互換Arduinoボードではこのような端子が取り付けられたボードも多数あります。

ここまで欲張っちゃうと他の機能を乗っける面積が足りなくなりそう・・・Arduino UnoではPWMで使える端子が6本ありますが、この端子だけこのような端子形状にするのもいいかもしれません。

またICSP端子はブートローダーの書き込みなど特定の用途でしか使うことがなく、Arduinoではほぼ使うことがないと思います。
ICSP端子はArduino(ATmega328P)のSPI端子およびリセット端子に直接接続されているだけの端子なので、必要ならそれら端子で代用できます。

ICSP端子をカットすれば、nRF24L01などの無線モジュール接続用端子を設置する面積も確保できそうです!

⑥その他

その他付加機能としてI2C接続のOLEDディスプレイも差し込むだけで使えればテスト環境で便利に使えそうです。
またテスト用のタクトスイッチとブザーを1つ搭載する予定です。

便利なArduino互換ボードは多数ありますが、例えばRGBDuinoでは各I/O端子の状態が分かるLEDが付けられていたり、テストで使えるタクトスイッチやスピーカーが1台取り付けられています。

【RGBDuino Uno】LEDやブザー搭載のArduino Uno互換ボード『RGBDuino Uno Jenny』。かなり派手な痛Duinoですがちょっと便利に使えます!

Arduinoを使ったプロジェクトの開発段階でテストスケッチを動かす際にボード上にテストで使える物理スイッチがあると便利な場面も多いと思います。

ボードをイメージしてみる!

このようにこれまでArduinoを使ってきてあると便利だなと思っていた付加機能を考えArduino Unoのボード上に配置していくとかなりの面積を取ってしまいます。

Arduinoはこのような付加機能はシールドを接続して実現するというのが基本だと思いますが・・・ちょっと欲張りすぎでしょうかね?

主要パーツ(サイズの大きなもの)だけをイメージしやすいようにCADで配置してみましたがDIP形状のATmega328Pでは結構大変そう、シルクプリントも見にくくなりそうです。
表面実装タイプのATmega328P-AUを使えば上手く配置できそうなイメージではあります。

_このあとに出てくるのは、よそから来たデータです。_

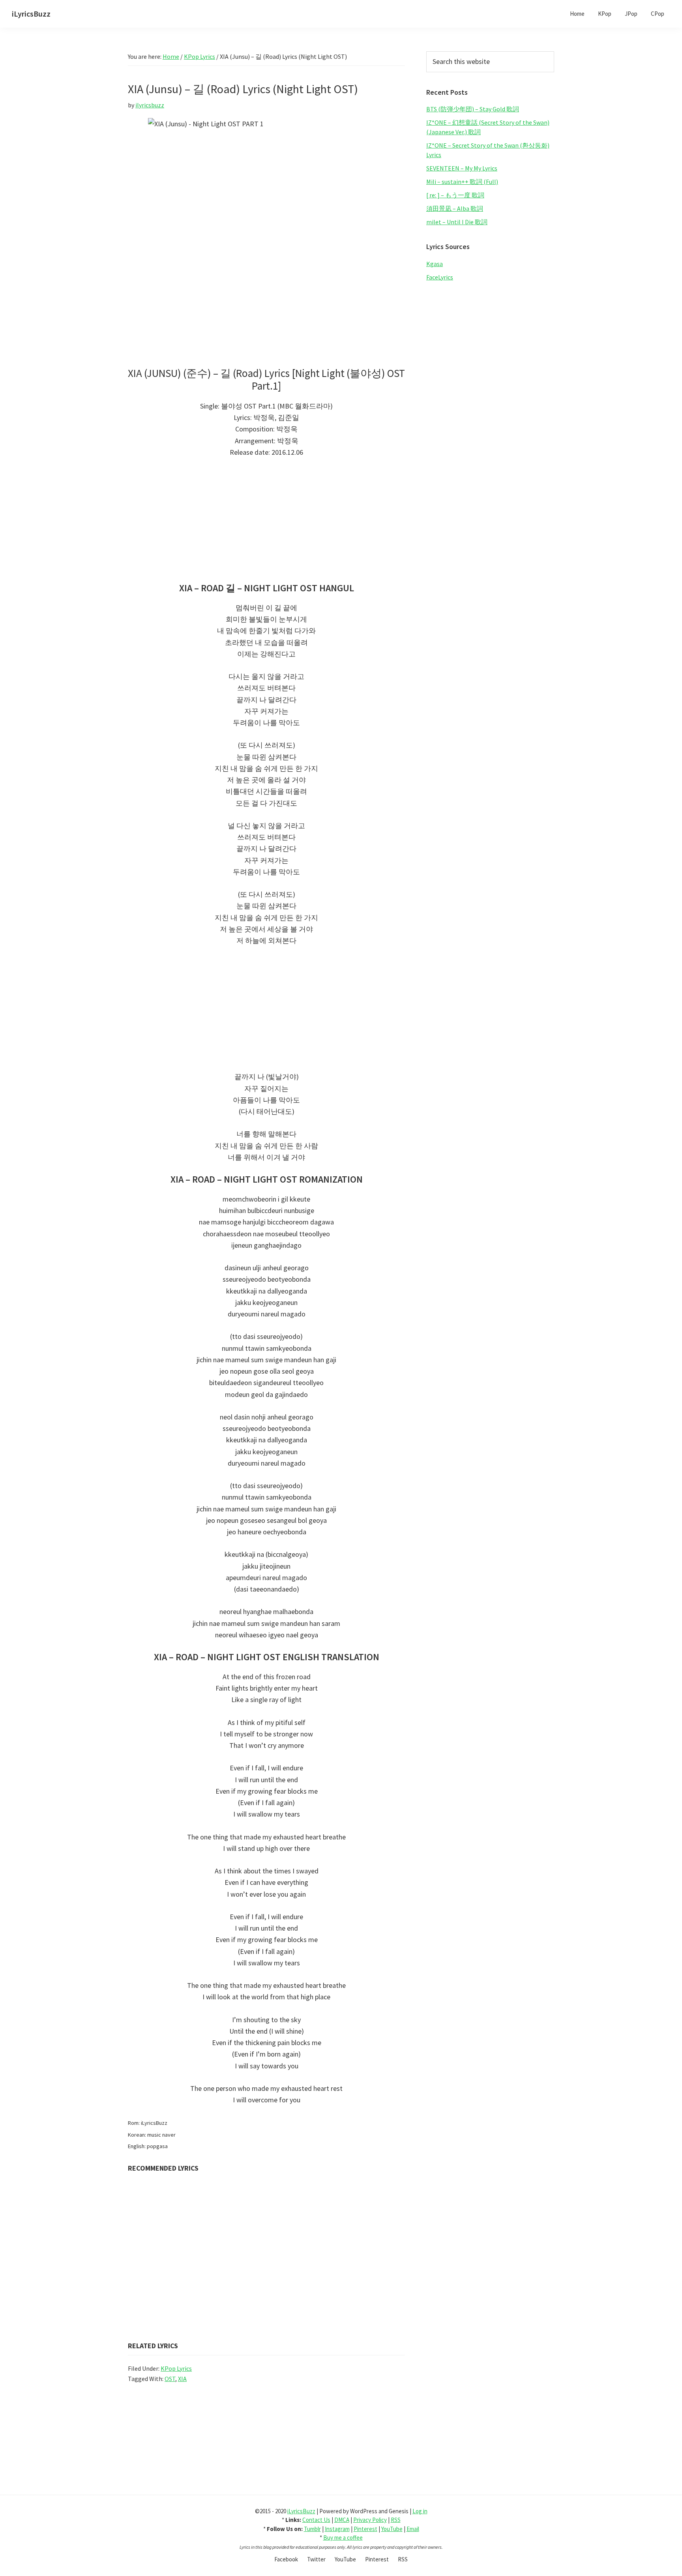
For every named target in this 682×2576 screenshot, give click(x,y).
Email (413, 2529)
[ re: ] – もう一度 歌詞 (455, 195)
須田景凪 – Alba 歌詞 (454, 208)
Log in (419, 2511)
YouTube (392, 2529)
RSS (396, 2520)
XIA (182, 2379)
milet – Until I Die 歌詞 (456, 222)
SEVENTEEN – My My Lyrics (461, 168)
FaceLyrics (439, 277)
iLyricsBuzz (31, 14)
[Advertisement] (266, 524)
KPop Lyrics (176, 2368)
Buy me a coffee (343, 2537)
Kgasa (434, 264)
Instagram (337, 2529)
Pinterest (365, 2529)
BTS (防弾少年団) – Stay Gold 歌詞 (472, 109)
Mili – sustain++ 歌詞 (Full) (462, 182)
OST (170, 2379)
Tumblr (312, 2529)
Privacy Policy (370, 2520)
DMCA (341, 2520)
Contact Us (316, 2520)
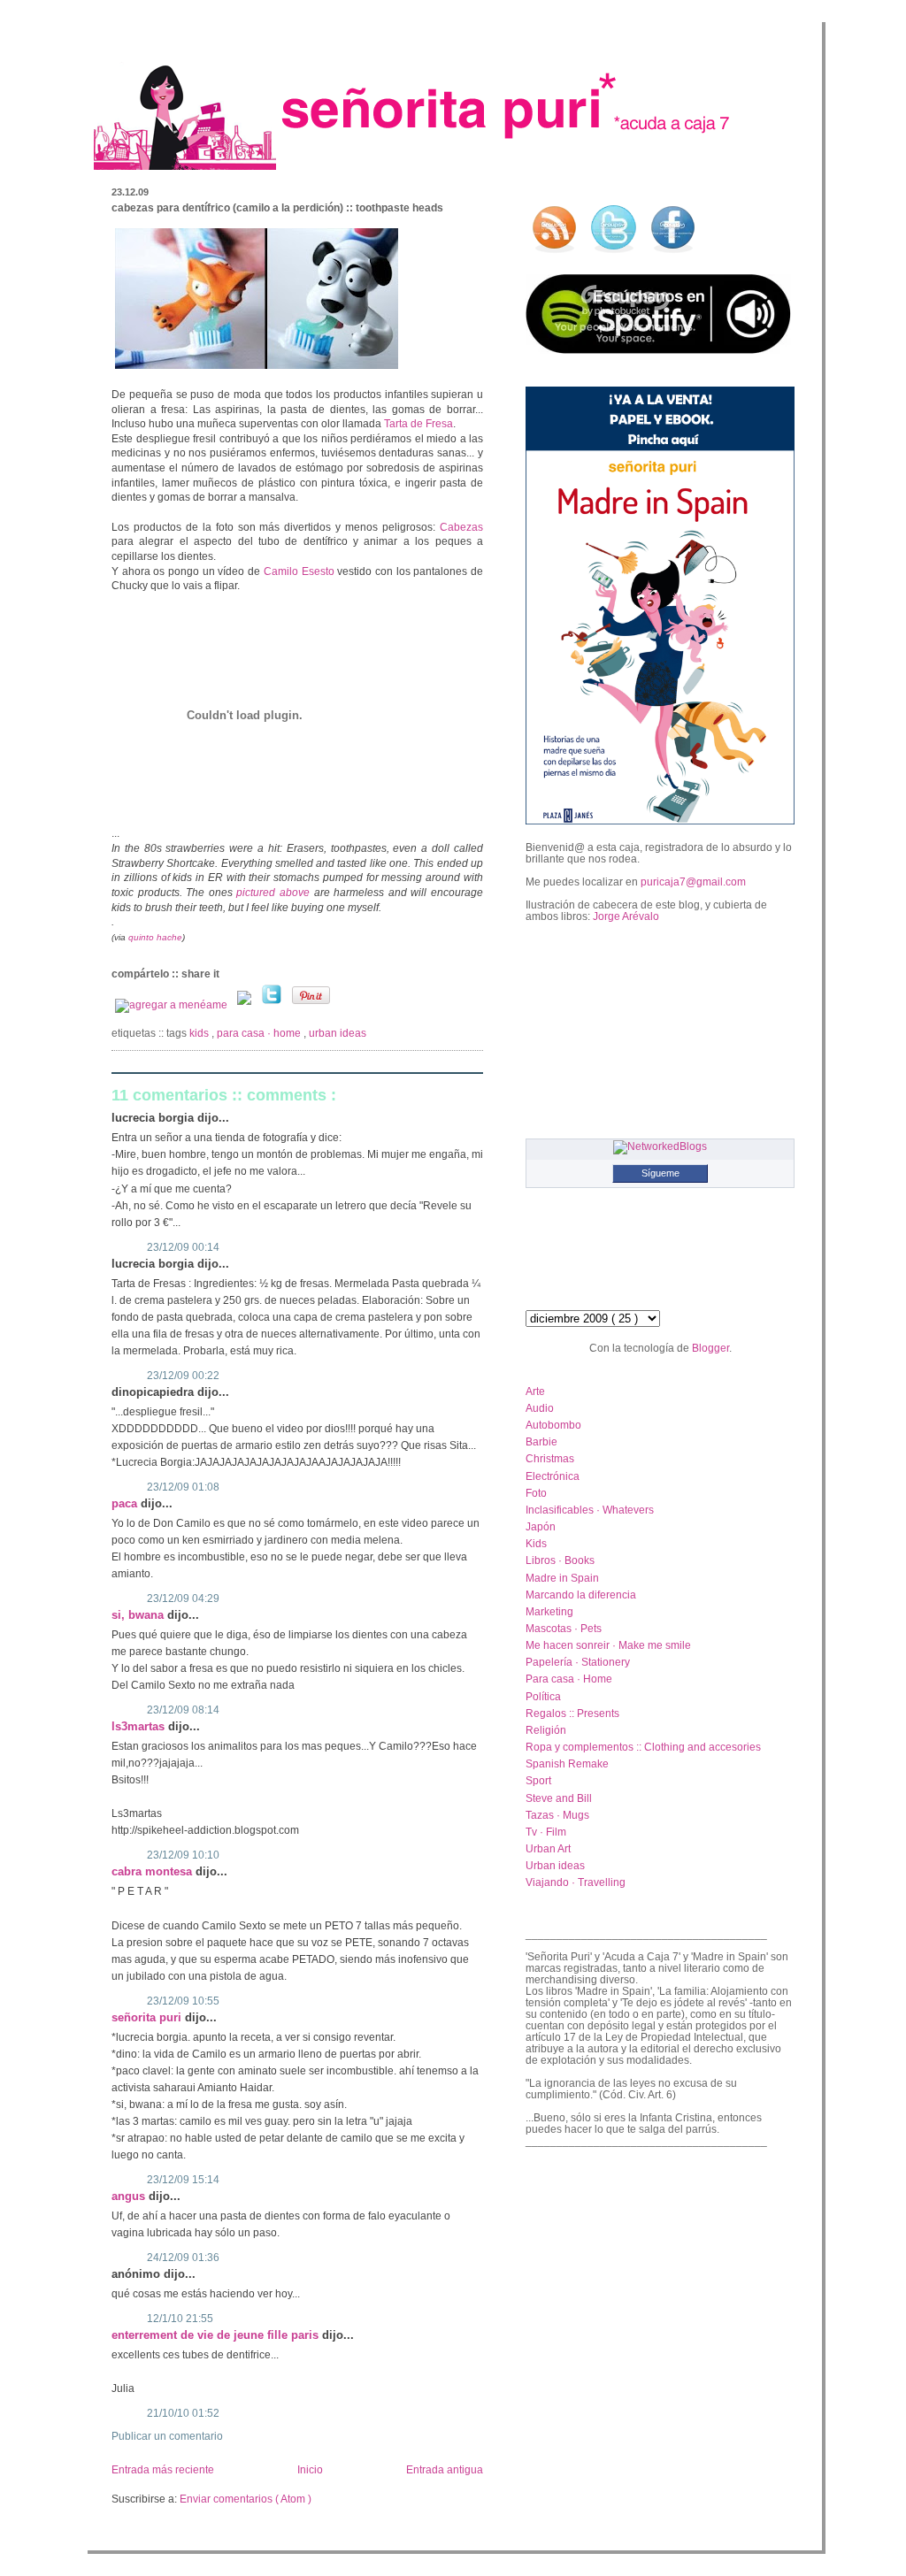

付加機能を付けすぎて逆に使い勝手が悪くなってしまうと本末転倒感もあり・・・
なかなか全体構成が決まらない感じです!

最後に!

全体構成が決まれば回路構成も決まり基板設計に移れるのですが・・・なかなか決まらなくて停滞しております。
とは言っても、あれやこれやと考えている時間も楽しいわけですが・・・。

世界に一つだけのオリジナルArduino Uno、じっくり考えて製作できればと思っています。

何か面白いアイデア等あればコメント頂ければありがたいです。